The dividend category has been a stabilizing factor for small-caps. For instance, the dividend growth factor has helped investors focus on more quality companies that can consistently raise yields and has been attributed to lower historical risk. Additionally, dividend stocks have been outperforming this year after the dovish Fed note, with more investors turning to attractive yield-generating options in light of an extended low-yield environment.


The ProShares Russell 2000 Dividend Growers ETF tracks the Russell 2000 Dividend Growth Index, which focuses on small-cap firms with dividend increase streaks of at least a decade for inclusion. SMDV has a 2.28% 30-day SEC yield.

The WisdomTree U.S. SmallCap Dividend Growth Fund also includes growth and quality factors. DGRS’s underlying index ranks companies based on long-term earnings growth expectations while the quality factor is based on three year historical averages for return on equity and return on assets. The underlying index then weights holdings based on aggregate cash dividend expectations for the coming year. DGRS has a 2.71% 30-day SEC yield.

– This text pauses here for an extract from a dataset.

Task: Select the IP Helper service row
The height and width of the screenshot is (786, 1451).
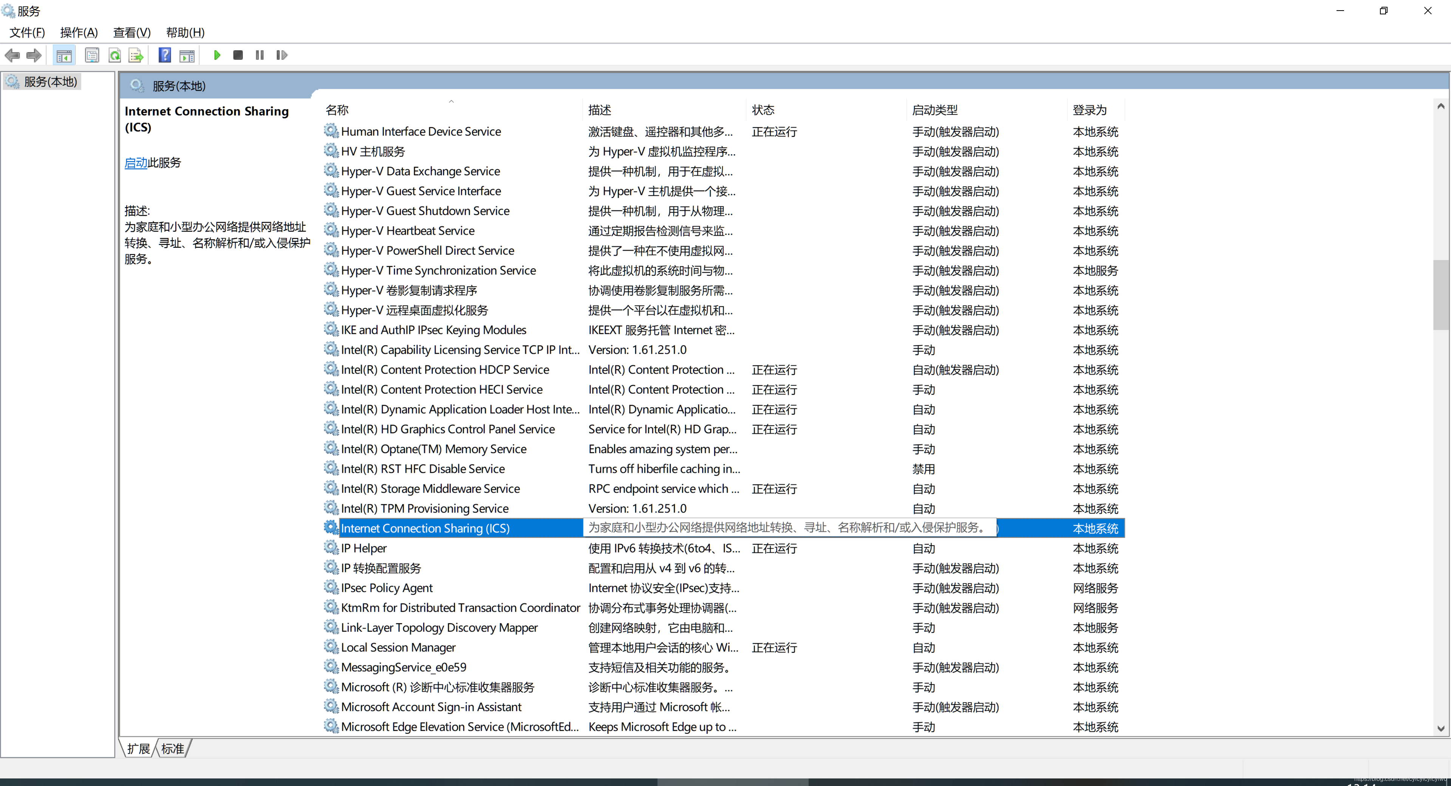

The Compass EMP US Small Cap High Dividend 100 Volatility Weighted Index ETF targets the 100 highest yielding stocks taken from a the CEMP US Small Cap 500 Volatility Weighted Index and are then weighted based on their daily standard deviation, or volatility. Consequently, CSB combines the low-volatility attribute with the potentially riskier high-yield attribute to diminish the portfolio’s risk. CSB has a 2.93% SEC yield.

Investors can also look to the other value-heavy, smart-beta ETFs that track small-caps. The Oppenheimer Small Cap Revenue ETF is comprised of S&P SmallCap 600 Index components but ranks holdings based on revenue, as opposed to the traditional market cap-weighted methodology. RWJ’s revenue weighting methodology helps investors diminish exposure to overvalued companies.

Additionally, SPDR S&P 600 Small Cap Value ETF simply tracks stocks taken from the S&P SmallCap 600 Index that exhibit value characteristics, or companies with lower-than-average price-to-book or price-to-earnings and higher dividend yields.